[Input — start]
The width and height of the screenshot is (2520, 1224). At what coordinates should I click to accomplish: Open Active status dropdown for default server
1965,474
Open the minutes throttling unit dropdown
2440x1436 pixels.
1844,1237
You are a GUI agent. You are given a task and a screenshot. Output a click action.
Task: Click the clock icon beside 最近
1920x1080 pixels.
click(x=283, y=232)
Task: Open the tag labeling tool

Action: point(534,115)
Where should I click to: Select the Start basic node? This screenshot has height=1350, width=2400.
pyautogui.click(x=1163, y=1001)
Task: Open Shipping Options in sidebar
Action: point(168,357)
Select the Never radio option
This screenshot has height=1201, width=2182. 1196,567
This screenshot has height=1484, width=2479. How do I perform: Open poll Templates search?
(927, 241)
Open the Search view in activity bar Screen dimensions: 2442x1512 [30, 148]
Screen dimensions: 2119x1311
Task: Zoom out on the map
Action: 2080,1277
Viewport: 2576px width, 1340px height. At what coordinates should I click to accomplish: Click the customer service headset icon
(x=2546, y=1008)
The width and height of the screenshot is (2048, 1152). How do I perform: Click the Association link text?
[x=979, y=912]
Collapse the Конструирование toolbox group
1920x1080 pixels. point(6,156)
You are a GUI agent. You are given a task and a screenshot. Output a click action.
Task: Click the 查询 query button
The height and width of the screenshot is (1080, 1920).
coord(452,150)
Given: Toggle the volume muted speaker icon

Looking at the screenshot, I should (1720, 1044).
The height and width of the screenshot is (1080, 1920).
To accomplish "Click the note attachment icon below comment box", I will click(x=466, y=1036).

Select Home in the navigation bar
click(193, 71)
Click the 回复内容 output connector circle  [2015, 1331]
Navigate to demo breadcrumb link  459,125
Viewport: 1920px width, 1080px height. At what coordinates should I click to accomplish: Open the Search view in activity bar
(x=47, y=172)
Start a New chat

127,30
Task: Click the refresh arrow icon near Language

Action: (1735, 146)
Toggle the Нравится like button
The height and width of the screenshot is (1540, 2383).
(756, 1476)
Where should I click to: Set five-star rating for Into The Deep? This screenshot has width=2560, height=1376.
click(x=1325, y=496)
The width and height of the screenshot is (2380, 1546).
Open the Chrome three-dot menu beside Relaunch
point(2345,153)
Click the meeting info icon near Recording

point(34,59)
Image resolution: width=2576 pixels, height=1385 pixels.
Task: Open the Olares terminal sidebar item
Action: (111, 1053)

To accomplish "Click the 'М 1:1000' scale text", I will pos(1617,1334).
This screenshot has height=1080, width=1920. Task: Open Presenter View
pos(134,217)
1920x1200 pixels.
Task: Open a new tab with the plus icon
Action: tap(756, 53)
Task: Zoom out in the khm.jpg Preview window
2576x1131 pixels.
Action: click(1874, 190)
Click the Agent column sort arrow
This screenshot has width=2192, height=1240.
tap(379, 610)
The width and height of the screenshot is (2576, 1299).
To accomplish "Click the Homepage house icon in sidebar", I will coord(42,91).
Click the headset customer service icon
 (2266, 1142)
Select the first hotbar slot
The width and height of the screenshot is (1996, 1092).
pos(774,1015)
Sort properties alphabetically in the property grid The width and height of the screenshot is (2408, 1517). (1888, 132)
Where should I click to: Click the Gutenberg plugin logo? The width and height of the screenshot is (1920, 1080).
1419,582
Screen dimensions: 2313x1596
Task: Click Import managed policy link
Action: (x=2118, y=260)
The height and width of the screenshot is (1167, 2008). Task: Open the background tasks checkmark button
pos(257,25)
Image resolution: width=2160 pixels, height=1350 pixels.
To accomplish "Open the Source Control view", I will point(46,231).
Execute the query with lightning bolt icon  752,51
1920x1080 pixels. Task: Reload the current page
[Input — finish]
> Problem requirements:
Among the lines above, find the ones containing "will" and copy them.

> Response below:
To accomplish "Click the note attachment icon below comment box", I will click(x=466, y=1036).
To accomplish "Click the 'М 1:1000' scale text", I will pos(1617,1334).
To accomplish "Click the Homepage house icon in sidebar", I will coord(42,91).
To accomplish "Open the Source Control view", I will point(46,231).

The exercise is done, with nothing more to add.